One of the (many) problems with SGML is that it muddies the distinction between syntax and semantics. That is one of the (many) reasons that using S-expression syntax to write SGML-like languages is advantageous.


> You really don't seem to understand the difference between syntax and semantics.

Are you talking to me? I've just pointed out how SGML works and didn't say anything about syntax/semantics.


Yes, I'm talking to you. You're right, you didn't say anything about syntax and semantics. I did. Go back to the beginning of the thread:

> > If you have a good strategy for validating your template files, I'd love to hear it!

> Use S-expression syntax instead of SGML syntax [emphasis added]

Note the use of the word syntax. I'm talking about syntax. All of your responses have been at best irrelevant or at worst wrong because you either don't understand what syntax is, or you chose to ignore it. It's damned annoying, particularly when you start making demonstrably false claims like, "it's nowhere close to the power of SGML as a text format" (https://news.ycombinator.com/item?id=13569991).
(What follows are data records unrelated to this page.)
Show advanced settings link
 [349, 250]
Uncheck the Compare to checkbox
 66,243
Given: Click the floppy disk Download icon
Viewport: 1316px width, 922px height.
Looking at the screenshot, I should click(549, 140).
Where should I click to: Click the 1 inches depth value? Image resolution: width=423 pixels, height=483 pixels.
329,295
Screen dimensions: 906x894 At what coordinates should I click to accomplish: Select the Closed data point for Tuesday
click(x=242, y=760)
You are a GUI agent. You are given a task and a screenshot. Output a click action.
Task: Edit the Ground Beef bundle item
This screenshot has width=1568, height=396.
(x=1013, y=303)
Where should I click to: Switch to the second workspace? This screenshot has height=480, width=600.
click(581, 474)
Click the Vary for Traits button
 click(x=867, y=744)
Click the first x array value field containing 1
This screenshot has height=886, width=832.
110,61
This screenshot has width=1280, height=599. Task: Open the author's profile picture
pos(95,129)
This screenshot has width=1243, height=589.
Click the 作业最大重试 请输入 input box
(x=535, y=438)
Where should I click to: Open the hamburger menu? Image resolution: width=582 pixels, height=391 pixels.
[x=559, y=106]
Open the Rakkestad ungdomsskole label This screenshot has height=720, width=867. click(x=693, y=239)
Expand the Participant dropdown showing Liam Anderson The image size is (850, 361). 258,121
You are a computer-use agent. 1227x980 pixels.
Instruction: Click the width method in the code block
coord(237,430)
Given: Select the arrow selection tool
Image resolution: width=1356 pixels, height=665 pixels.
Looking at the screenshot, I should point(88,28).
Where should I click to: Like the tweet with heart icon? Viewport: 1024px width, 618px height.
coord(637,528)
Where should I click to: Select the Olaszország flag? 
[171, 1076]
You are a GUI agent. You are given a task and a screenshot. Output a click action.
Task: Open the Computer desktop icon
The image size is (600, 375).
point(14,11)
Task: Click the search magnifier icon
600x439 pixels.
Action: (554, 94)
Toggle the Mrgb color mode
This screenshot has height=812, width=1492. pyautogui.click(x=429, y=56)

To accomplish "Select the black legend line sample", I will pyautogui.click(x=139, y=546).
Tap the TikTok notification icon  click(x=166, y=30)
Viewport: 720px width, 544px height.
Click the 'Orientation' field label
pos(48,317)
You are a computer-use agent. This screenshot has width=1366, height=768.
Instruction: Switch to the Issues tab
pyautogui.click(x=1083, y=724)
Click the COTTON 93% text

If reality is so annoying to you, please refrain from (trash-)talking to me.


Reality is not annoying. Straw-man arguments are.

https://en.wikipedia.org/wiki/Straw_man


The fact that you can do HTML in Lisp is because there is code behind that doing the semantics. What makes you think that those SGML requirements couldn't be done? Sounds to me like about one week's worth of evening hacking.


You're off several orders of magnitude. Implementing SGML is a multi-year effort. You don't have to take my word for it, James Clark has said the same (he has implemented SGML and XML, and also DSSSL, the Scheme-based precursor of CSS and XSLT).

[1]: http://drdobbs.com/a-triumph-of-simplicity-james-clark-on-m/...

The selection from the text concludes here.